Amnesty International a déjà par le passé recensé des cas de refus délibéré des autorités iraniennes d’accorder des soins de santé à des prisonniers et prisonnières d’opinion et d’autres personnes détenues pour des raisons motivées par des considérations politiques, mettant ainsi gravement en danger leur vie et leur santé. Dans certains cas, la privation de soins médicaux était destinée à sanctionner, intimider ou humilier les détenu·e·s ou à obtenir des «aveux» forcés.

«Une fois de plus, nous appelons les autorités iraniennes à prendre de toute urgence des mesures pour remédier à la surpopulation carcérale, notamment en libérant immédiatement et sans condition toutes les personnes détenues en raison de l’exercice pacifique de leurs droits», a déclaré Diana Eltahawy.

«Elles doivent également envisager de libérer d’autres détenu·e·s, en particulier les personnes en détention provisoire et celles qui courent le plus de risques face au COVID-19. Les détenu·e·s doivent bénéficier d’un accès égal à la prévention, aux tests et aux traitements du COVID-19.»

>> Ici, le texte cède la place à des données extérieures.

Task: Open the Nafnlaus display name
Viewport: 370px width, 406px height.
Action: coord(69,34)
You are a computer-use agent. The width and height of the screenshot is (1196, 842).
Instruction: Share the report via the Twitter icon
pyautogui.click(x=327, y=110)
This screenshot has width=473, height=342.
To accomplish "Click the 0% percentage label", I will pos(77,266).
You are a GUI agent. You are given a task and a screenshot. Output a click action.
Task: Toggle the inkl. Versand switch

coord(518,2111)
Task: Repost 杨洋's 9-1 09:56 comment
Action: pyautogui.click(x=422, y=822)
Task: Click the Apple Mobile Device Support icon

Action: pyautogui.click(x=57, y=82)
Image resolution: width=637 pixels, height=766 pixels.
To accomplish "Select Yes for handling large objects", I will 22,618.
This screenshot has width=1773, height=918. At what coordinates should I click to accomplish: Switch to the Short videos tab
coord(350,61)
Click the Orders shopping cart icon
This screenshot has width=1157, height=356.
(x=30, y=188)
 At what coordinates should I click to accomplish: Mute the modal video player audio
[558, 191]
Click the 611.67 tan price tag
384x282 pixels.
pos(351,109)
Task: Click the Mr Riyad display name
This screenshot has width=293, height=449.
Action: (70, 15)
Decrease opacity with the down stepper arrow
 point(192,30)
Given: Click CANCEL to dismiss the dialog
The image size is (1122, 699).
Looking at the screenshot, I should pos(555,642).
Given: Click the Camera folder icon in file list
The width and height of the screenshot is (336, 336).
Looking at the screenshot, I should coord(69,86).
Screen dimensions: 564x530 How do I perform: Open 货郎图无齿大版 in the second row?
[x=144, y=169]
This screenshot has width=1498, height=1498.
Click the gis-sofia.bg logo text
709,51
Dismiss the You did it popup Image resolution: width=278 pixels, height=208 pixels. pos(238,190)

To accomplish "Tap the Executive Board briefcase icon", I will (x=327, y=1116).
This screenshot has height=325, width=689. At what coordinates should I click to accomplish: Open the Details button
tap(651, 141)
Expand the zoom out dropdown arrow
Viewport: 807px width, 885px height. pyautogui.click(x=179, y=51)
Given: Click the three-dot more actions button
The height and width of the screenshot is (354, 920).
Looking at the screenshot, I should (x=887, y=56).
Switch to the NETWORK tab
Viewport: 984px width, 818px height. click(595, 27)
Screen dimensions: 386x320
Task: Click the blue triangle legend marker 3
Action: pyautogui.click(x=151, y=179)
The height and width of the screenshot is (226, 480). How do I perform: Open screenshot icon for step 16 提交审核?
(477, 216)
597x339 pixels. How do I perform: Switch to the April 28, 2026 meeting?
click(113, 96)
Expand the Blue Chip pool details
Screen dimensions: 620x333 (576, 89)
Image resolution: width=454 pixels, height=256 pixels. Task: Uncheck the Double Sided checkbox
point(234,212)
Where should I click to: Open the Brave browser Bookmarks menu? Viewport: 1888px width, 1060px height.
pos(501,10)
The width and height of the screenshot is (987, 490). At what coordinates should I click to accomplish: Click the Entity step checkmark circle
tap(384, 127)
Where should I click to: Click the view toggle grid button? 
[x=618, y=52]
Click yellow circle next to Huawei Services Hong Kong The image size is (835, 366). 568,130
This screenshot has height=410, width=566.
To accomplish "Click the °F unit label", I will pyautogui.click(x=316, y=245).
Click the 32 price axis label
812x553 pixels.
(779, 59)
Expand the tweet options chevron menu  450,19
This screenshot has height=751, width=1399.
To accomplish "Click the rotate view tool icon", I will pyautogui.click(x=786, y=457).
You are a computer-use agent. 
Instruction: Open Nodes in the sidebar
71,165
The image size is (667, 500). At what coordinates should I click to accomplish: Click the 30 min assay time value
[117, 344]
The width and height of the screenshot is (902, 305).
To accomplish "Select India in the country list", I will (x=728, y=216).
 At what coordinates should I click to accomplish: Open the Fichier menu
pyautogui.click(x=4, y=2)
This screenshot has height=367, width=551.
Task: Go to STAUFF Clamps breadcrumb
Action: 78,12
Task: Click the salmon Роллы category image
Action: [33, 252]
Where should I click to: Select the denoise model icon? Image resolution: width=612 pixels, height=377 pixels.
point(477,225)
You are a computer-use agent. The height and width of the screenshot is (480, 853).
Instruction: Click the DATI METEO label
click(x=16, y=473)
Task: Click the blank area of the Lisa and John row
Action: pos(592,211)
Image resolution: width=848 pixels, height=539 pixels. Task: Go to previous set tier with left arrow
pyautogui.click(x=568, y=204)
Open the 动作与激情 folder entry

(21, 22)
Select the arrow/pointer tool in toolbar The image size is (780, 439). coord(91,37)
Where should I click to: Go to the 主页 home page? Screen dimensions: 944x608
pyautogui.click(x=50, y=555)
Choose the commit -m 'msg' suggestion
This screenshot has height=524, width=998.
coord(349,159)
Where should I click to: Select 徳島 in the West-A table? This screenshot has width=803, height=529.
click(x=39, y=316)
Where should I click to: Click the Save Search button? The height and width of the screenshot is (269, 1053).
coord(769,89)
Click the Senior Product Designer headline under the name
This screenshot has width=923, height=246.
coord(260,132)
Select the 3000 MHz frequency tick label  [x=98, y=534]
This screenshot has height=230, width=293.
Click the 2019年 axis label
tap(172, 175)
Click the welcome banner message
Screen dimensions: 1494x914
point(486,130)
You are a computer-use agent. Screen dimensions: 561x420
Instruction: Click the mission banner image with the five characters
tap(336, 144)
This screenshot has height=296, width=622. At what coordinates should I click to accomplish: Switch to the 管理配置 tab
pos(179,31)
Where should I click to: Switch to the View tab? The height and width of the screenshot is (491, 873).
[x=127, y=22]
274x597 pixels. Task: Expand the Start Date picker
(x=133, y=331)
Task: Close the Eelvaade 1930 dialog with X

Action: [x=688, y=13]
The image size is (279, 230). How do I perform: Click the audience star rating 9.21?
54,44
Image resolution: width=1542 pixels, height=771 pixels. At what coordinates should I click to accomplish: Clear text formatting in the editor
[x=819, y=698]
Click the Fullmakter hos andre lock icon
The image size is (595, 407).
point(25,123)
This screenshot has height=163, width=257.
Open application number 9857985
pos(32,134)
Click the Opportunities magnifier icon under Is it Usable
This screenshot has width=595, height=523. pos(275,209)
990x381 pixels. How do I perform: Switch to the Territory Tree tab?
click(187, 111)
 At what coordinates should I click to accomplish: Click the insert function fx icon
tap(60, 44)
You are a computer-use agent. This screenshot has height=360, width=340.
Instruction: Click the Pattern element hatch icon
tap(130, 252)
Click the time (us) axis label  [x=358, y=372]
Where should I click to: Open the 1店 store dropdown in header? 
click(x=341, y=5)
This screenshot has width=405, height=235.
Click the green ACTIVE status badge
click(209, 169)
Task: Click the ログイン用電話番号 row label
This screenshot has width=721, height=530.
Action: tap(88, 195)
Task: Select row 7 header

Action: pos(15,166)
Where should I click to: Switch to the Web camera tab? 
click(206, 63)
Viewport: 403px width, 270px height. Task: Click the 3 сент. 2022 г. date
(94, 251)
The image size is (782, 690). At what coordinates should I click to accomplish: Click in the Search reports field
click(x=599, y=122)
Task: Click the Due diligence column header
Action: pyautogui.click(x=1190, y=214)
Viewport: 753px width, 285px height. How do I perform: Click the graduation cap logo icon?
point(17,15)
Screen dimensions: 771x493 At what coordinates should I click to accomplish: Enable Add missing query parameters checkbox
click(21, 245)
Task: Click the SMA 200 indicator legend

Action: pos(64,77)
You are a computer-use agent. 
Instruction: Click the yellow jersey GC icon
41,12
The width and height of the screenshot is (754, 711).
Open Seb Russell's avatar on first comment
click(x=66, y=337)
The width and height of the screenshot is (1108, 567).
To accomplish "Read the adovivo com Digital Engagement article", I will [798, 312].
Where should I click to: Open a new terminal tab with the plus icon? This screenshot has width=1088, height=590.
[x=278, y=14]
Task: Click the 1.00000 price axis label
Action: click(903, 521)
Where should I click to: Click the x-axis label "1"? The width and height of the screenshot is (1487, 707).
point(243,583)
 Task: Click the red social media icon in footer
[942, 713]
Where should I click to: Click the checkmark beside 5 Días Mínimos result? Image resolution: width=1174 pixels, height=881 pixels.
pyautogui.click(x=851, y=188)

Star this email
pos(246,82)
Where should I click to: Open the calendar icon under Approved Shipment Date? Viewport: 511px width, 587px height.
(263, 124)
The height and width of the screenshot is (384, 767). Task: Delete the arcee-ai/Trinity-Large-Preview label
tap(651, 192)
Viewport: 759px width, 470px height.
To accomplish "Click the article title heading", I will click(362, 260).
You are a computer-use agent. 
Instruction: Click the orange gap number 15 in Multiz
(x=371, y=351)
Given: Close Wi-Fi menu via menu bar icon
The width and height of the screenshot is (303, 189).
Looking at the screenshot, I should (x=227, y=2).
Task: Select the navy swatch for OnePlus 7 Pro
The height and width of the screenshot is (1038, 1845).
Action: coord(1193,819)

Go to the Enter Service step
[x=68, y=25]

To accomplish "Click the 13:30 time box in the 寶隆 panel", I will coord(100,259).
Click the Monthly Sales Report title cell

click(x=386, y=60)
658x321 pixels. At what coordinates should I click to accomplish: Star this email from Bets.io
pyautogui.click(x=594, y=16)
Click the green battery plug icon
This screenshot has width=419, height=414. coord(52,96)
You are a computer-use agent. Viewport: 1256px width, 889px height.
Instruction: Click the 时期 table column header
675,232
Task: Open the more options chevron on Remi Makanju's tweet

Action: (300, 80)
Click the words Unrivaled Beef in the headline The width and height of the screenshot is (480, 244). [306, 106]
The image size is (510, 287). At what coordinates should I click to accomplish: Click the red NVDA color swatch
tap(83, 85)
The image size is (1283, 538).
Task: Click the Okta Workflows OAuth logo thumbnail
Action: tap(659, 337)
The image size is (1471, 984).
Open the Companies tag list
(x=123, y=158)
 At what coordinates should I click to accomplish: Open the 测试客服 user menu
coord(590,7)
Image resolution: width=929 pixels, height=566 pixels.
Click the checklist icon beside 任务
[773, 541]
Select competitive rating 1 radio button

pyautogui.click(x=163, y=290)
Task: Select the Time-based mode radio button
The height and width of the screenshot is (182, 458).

Amnesty International appelle également les autorités iraniennes à veiller à ce que tous les détenu·e·s bénéficient d’un accès adéquat à de la nourriture, de l’eau, des soins médicaux, des produits d’hygiène et des lits. Elles doivent cesser d’avoir recours à la torture et d’autres mauvais traitements, traiter les détenu·e·s avec dignité et humanité et permettre à des observateurs internationaux, notamment le rapporteur spécial sur la situation des droits de l’homme en République islamique d’Iran, de mener des inspections indépendantes et inopinées des prisons, conformément aux normes internationales.

Complément d’information

Depuis mars 2020, les conditions lamentables de détention dans les prisons iraniennes et les inquiétudes quant à la propagation du COVID-19 ont entraîné des grèves de la faim, des mouvements de contestation, des émeutes et des tentatives d’évasion dans les prisons du pays. Les autorités ont généralement répondu aux mouvements de contestation dans les prisons par la violence, ayant recours à une force injustifiée et, dans certains cas, en tirant du gaz lacrymogène, des balles de plomb et des balles réelles, causant ainsi des blessures et des morts.